---------- Excerpted text

# Clear (sky)



## eduard85

Hi!

I need to translate the word 'clear' into Dutch, referred to a cloudless sky by night, and I'm not sure about which of the following words is the best one:

Onbewolkt
Helder

Thanks for your help!


----------



## Suehil

It depends on the register.  What is the context, and what is the full sentence?


----------



## eduard85

It's for a forecast App. That text will be displayed under a starry night picture.


----------



## Suehil

Then I would go with onbewolkt.

--------------------
---------- Data segment

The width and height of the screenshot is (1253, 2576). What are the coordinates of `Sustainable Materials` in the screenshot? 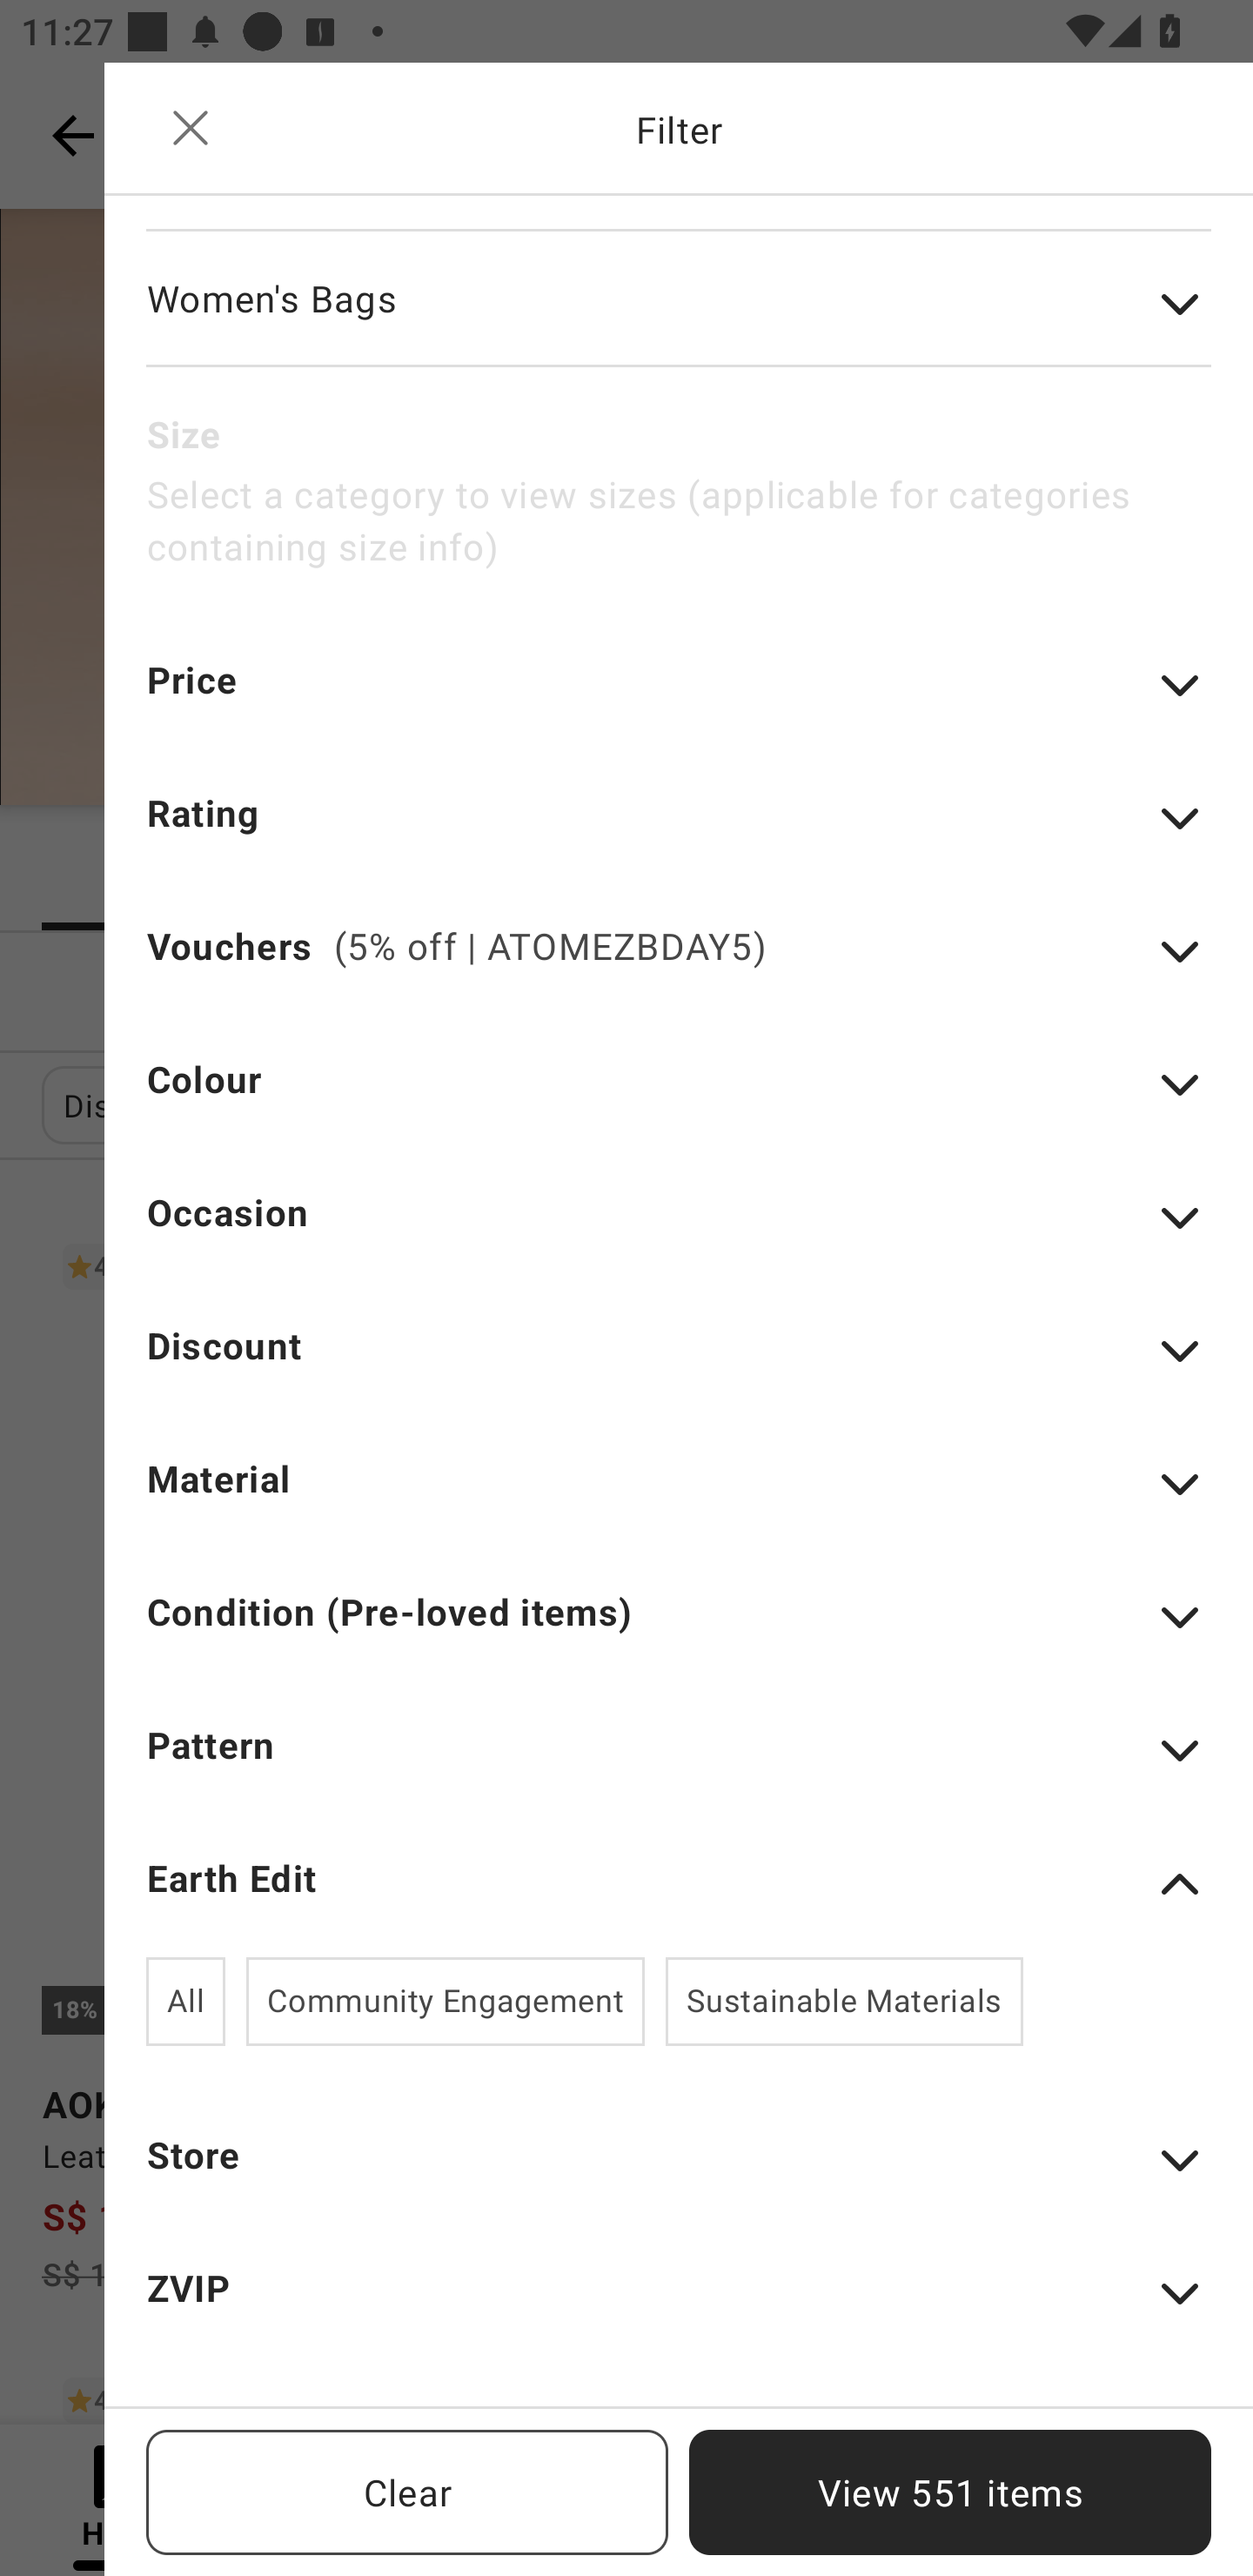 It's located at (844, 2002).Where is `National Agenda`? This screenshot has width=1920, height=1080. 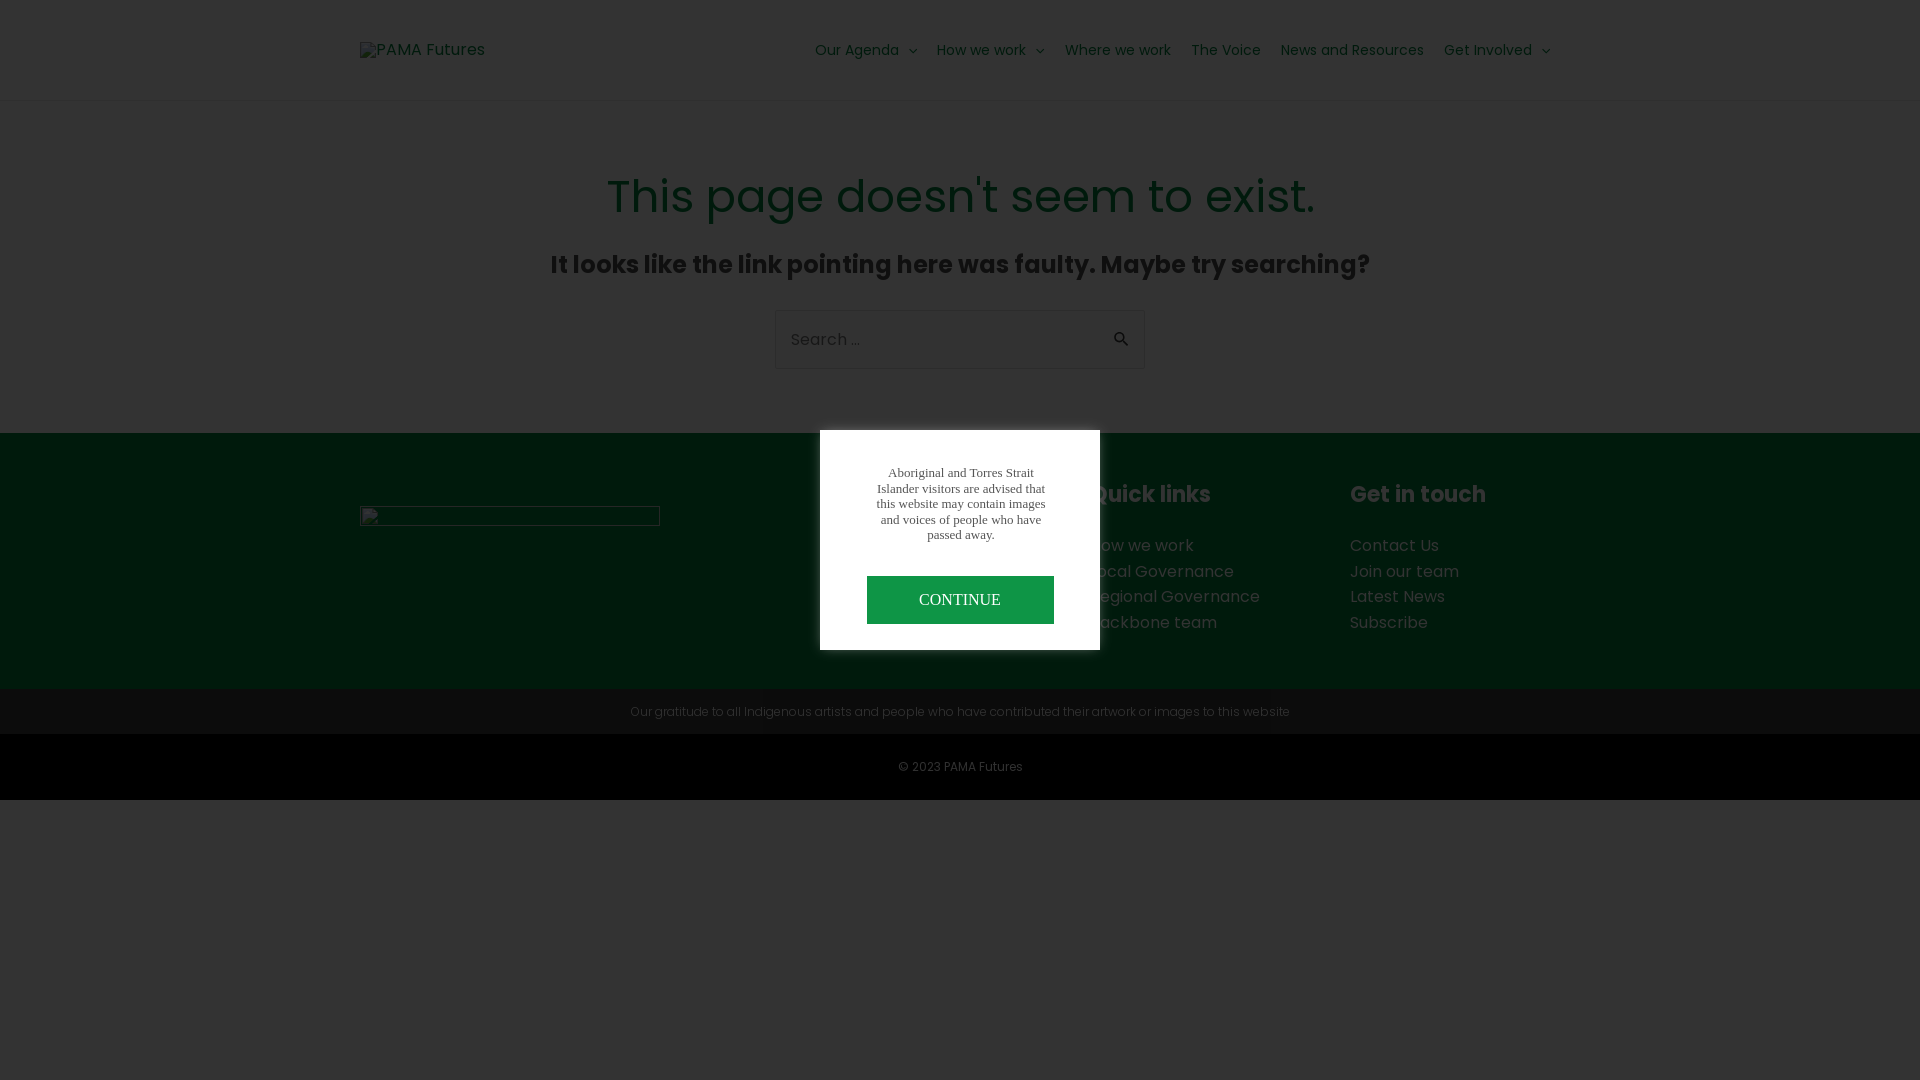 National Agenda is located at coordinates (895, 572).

--------------------

**Task set**.
1 – From the Dutch translation thread, print the passage from "It depends on" up to and including "starry night picture.".
2 – In the Dutch translation thread, which word does Suehil finally recommend for "clear"?
3 – Pick up the Dutch translation thread after its final post and write what comes next.

**Answers to the exercise**.
1 –
It depends on the register.  What is the context, and what is the full sentence?


----------



## eduard85

It's for a forecast App. That text will be displayed under a starry night picture.

2 – Onbewolkt.

3 –
----------



## Strelok12

Though it is a correct and optional translation, as a native speaker I only use the word "Onbewolkt" during the day,  like 'clear skies'  This because you can actually see the clouds during the day. "Helder" is really a word we use for night skies. I have never used "Helder" during the day if I would describe whether the sky is cloudy or not. I'd merely use "Onbewolkt" ( No clouds ) or the opposite - "Bewolkt" Clouded


----------



## eno2

onbewolkt


----------



## AllegroModerato

The combination "heldere nacht" is definitely more idiomatic than "onbewolkte nacht". However, when used in isolation to indicate the weather status, I'd favour "onbewolkt" over "helder".


----------



## ThomasK

There is also "bij heldere hemel", but of course that does not refer to the situation at night, I guess...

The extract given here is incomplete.